For my first day I had half a red bell pepper and half a bagel, she said. The remaining two days had similar meals.
“I felt really tired and sluggish. One time, I even took a four-hour nap,” Lyle said. “I was even mad at myself for slacking because there are people in worse situations and they can pull through.”
Honor system
Aside from doing the assignments, all students must meet with Alaniz personally to discuss their chosen project and sign a contract.
Students agree to rules that state the importance of respect to the marginalized community they are representing and making sure their health is the highest priority.
The project is a trust exercise; Alaniz does not keep track of students as they complete the assignment.
Another requirement of the “week in a life” project is writing a five page paper about the experience. Through reading each paper, it is clear to Alaniz that his students aren’t backing out of the assignment and completing it as required.
Looking for trends
Alaniz is also doing research on “week in a life.” Along with a student assistant, he has read every paper written and has looked for quotes and themes that come up over and over again.
“The big thing I want to do is ask the question: This transformative experience, how does it impact the student’s learning; what do they get out of it?” said Alaniz. “And what we found is empathy.”
Now the students are looking at the world and its people differently, said Alaniz. He wants students to know what it is like for the people who are marginalized; if you are going to work in agriculture, it should be important to shake hands with all those workers.
“We stereotype and we create the ‘other,’ and when we do have these experiences we break down these stereotypes,” Alaniz said. “We create human relationships and understand each other better.”
He compares the idea of “otherness” to the Nazis and the Jews. If a Nazi officer was treated like a Jew in those times, I don’t think they would have treated other people like they were treating the Jews, Alaniz said.
THE TAKEAWAY
His students who complete the “week in a life” project feel that same kind of empathy.

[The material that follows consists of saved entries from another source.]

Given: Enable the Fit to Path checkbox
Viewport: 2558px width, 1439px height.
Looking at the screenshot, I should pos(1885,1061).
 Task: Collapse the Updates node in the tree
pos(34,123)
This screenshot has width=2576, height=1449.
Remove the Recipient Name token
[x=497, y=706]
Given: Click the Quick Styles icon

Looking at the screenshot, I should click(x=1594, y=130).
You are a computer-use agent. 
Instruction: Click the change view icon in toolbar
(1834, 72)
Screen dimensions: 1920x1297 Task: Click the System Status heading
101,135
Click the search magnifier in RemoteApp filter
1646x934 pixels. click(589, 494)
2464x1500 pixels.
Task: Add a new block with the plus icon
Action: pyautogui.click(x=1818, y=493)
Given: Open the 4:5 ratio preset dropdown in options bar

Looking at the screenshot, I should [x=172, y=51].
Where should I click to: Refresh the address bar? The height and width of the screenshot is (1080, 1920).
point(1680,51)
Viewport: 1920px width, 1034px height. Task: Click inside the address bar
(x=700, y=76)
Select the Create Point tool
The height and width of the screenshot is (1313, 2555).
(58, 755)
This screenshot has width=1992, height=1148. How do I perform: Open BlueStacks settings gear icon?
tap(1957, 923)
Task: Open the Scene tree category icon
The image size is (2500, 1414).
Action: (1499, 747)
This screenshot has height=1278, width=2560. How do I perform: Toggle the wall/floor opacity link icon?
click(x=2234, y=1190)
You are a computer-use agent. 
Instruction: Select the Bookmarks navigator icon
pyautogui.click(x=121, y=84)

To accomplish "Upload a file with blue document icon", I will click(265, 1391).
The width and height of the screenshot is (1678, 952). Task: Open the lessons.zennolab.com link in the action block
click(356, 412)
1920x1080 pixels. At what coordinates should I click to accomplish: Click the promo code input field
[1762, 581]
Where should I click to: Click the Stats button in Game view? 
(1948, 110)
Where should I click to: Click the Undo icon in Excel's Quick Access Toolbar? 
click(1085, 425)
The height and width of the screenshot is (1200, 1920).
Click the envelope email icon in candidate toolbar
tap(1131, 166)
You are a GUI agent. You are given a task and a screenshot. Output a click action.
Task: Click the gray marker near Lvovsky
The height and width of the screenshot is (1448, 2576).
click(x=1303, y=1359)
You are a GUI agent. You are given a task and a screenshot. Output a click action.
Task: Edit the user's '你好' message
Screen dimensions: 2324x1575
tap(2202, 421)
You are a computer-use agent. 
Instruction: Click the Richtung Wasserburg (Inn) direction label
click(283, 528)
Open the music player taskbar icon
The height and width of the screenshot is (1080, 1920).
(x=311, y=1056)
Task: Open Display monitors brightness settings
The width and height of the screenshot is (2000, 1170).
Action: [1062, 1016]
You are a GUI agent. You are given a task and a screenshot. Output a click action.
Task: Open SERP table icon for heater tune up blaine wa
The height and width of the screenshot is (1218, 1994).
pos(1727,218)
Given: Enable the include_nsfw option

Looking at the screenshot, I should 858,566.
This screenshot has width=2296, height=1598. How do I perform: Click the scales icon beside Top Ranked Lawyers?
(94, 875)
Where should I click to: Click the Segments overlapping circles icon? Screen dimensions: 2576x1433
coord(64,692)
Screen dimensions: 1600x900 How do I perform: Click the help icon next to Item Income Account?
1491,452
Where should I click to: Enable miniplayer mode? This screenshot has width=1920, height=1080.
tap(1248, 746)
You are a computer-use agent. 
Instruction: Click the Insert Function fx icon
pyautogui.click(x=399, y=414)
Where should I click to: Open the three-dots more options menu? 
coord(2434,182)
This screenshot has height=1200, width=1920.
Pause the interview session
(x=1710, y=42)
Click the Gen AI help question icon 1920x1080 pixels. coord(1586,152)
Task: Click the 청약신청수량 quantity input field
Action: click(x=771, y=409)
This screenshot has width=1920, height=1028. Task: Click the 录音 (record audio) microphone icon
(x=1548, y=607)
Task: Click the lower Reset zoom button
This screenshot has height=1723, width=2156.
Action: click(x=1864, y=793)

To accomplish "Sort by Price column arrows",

Two quarters after completing the project, Kunkel is glad he spent five days in a wheelchair. He is more understanding of riders who use the DRC and respects those in a different situation more, knowing the difficulty of being limited.
“I think it’s really beneficial. You see a whole other point of view that I would have never seen before,” Kunkel said. “It’s interesting to see how you’re treated in that position and reflect on how you treat other people.”
Despite only eating a dollar’s worth of food for three and a half days, Lyle still can’t eat as much as before. The project wasn’t a piece of cake, she said. But she’s still glad to have done it.
“I work at Ciaos, and it’s upsetting to see how much food is wasted and thrown away,” she said. “It definitely made me more aware of food and how many people are starving these days.”
After working in the fields for a day, Fernandez agrees that a project like this “really built up my character,” while also feeling empathy for those who work in laborious jobs.
All students agree that while the project was difficult, they would do “week in a life” again given the opportunity.
“It can seem intimidating,” said Matson after experiencing speech loss. “But it teaches us how to connect, relate and empathize with people we sometimes see as ‘others.’”
Alaniz tells his students that it’s hard to make a social change if you don’t understand what the people are going through, and the best way to understand is by going through it yourself.
I’m really grateful to have this opportunity to offer this experience to the students, he said.
“I wish I had this opportunity as a student,” Alaniz said. “I want to expand this because it’s so powerful. If you are homeless for a week, you’ll never forget it.”